A common thread with Gen-Y is a childhood that included Pixar films, and Pixar offered vibrant animation with stories that included life lessons. With Pixar, the viewing experience anticipates something more than cartoon fantasy – offering a genuine and thoughtful perspective on life. In no story is this more evident than UP. Suppose one were to ignore the first fifteen minutes. In that case, the film appears to be a fun albeit wildly unrealistic tale of a cranky older man’s journey around the world through a floating house supported by hundreds of helium party balloons. There are plenty of exciting elements that keep the character’s travels fresh, whether the persistently optimistic boy scout or the dog named Dug, who uses a futuristic collar to translate his barks into English words. But as the opening montage shows, UP is far more thematically complex than the trailers indicate.
Although he lacks the perpetual frown of UP’s Carl Fredricksen, Thor Vikstrom’s story shares a few thematic parallels with this animated character. The 93-year-old man purchased the tiny island of Îl Ronde in the 1960s and has lived there ever since. Shortly after the purchase, Vikstrom began to field countless offers from developers about selling the land for a sizable profit. Vikstrom, who says he initially bought the island to protect and maintain its natural beauty from modern construction and the pollution that comes with it, refused. “I don’t want money. I want the island to be an island, and I want the life that comes and goes here to have a home,” he said. “No amount of money can ever buy it.”

→ Dataset entries:
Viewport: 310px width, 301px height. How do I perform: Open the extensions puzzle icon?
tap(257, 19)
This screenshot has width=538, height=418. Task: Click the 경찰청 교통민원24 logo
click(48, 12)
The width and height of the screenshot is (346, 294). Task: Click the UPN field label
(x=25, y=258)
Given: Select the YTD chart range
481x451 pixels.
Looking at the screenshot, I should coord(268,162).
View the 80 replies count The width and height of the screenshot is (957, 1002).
==
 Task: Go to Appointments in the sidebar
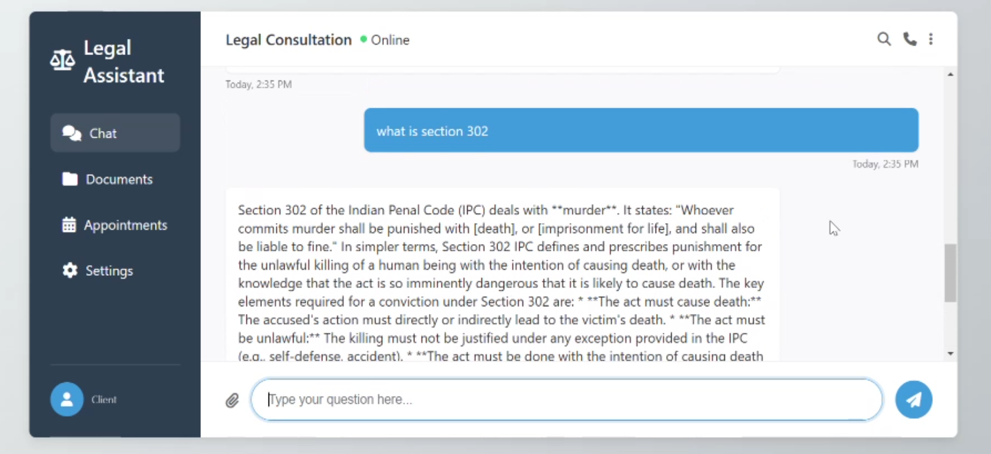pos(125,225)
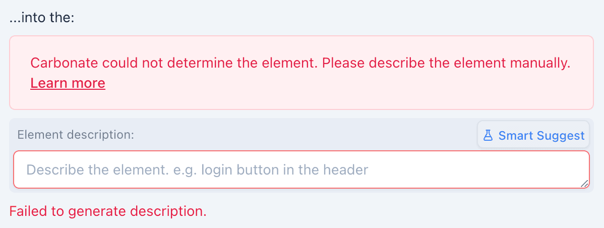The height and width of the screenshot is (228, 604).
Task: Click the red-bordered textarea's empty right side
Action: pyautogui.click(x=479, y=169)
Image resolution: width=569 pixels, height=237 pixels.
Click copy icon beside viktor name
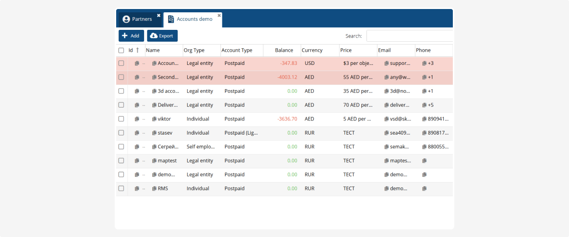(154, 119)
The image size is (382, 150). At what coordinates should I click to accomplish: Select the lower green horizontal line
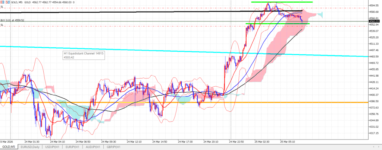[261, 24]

→ PROBLEM SET:
1. Rewrite the passage from the essay on UP and Thor Vikstrom, starting with "A common thread" and going on through "the trailers indicate.", with "Dug" replaced by "Rex".
2. Answer these questions using the essay on UP and Thor Vikstrom:
(a) What does the dog's collar in UP do?
(b) How old is Thor Vikstrom?
(c) In what decade did Vikstrom buy Îl Ronde?
3. Carry on the essay about UP and Thor Vikstrom from its last sentence.
The data shown here was taken from a separate source.

→ RESPONSES TO THE EXERCISE:
1.
A common thread with Gen-Y is a childhood that included Pixar films, and Pixar offered vibrant animation with stories that included life lessons. With Pixar, the viewing experience anticipates something more than cartoon fantasy – offering a genuine and thoughtful perspective on life. In no story is this more evident than UP. Suppose one were to ignore the first fifteen minutes. In that case, the film appears to be a fun albeit wildly unrealistic tale of a cranky older man’s journey around the world through a floating house supported by hundreds of helium party balloons. There are plenty of exciting elements that keep the character’s travels fresh, whether the persistently optimistic boy scout or the dog named Rex, who uses a futuristic collar to translate his barks into English words. But as the opening montage shows, UP is far more thematically complex than the trailers indicate.

2.
(a) It translates his barks into English words.
(b) He is 93 years old.
(c) The 1960s.

3.
Now, deep into a long and impressive life, Vikstrom recently announced that he would be donating the island to the Nature Conservancy of Canada. To Vikstrom, who continues to work at the hydraulics company he founded in 1962, transferring the island’s ownership into the right hands was more important than any proceeds he or his family could have gained from a sale.
The seven acres of Îl Ronde are home to an impressive degree of biodiversity – something the Nature Conservancy takes pride in protecting.
The wide variety of avian and aquatic species includes the northern map turtle, a creature considered ‘vulnerable’ to endangerment in Quebec.
The refusal to develop the land is essential for the turtle’s survival.
“Turtles don’t climb concrete walls really well, so having access to the natural shoreline will give them natural nesting sites, as well as basking opportunities, which is essential for their living,” said Sebastien Rouleau, a biologist who recently visited the island. Regardless of the outcome, Vikstrom can rest easy knowing that his pledge will remain fulfilled for years to come. “I said, ‘This is something that’s got to be preserved,’ and I kept my word.”